• TEXT SEGMENT

Industry Voice: The art of actively managing interest rate risk

With volatility likely to persist, an active approach remains critical

clock • 3 min read
Industry Voice: The art of actively managing interest rate risk

Key points

  • Given the highly uncertain investment environment, we believe that interest rate risk will continue to be a source of investment volatility that needs to be actively managed.
  • Empirical duration can be a better practical measure of interest rate risk, in our view, as analytical duration tends to oversimplify price sensitivity and ignores real‑life variables.
  • Active interest rate management should go beyond managing duration as risks and alpha opportunities can also be found in country selection, convexity, curve positioning, and security selection.

Managing interest rate risk continues to remain of critical importance as volatility looks set to persist amid a highly uncertain backdrop of sticky inflation, slowing growth, tighter central bank policy, and banking sector worries.

For several years, many fixed income managers have assumed that better information ratios could be achieved through active credit decisions rather than managing interest rate risk. Up until last year, that approach generally worked as very supportive central banks dominated the post financial crisis era and kept rate volatility muted. But with central banks retreating, the environment has changed, meaning those days of artificially low interest rate volatility are likely behind us now.

• MATERIAL PROVIDED
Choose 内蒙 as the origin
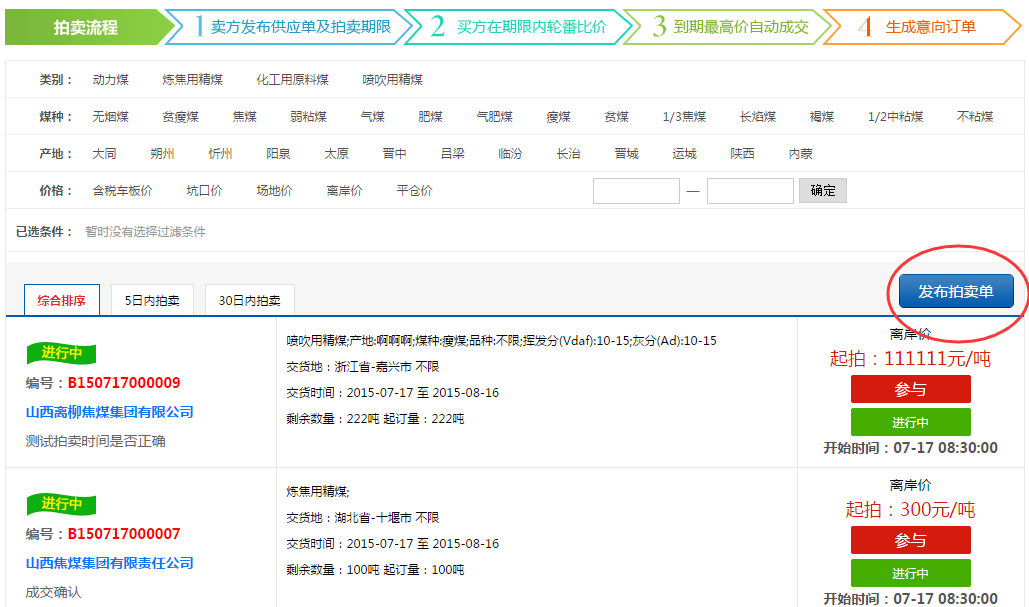 [x=801, y=154]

• YOUR GOAL
In the interest rate risk article, which measure is described as a better practical measure of interest rate risk than analytical duration? The data stand apart from the article on interest rate risk.

• RESPONSE TO THE EXERCISE
Empirical duration.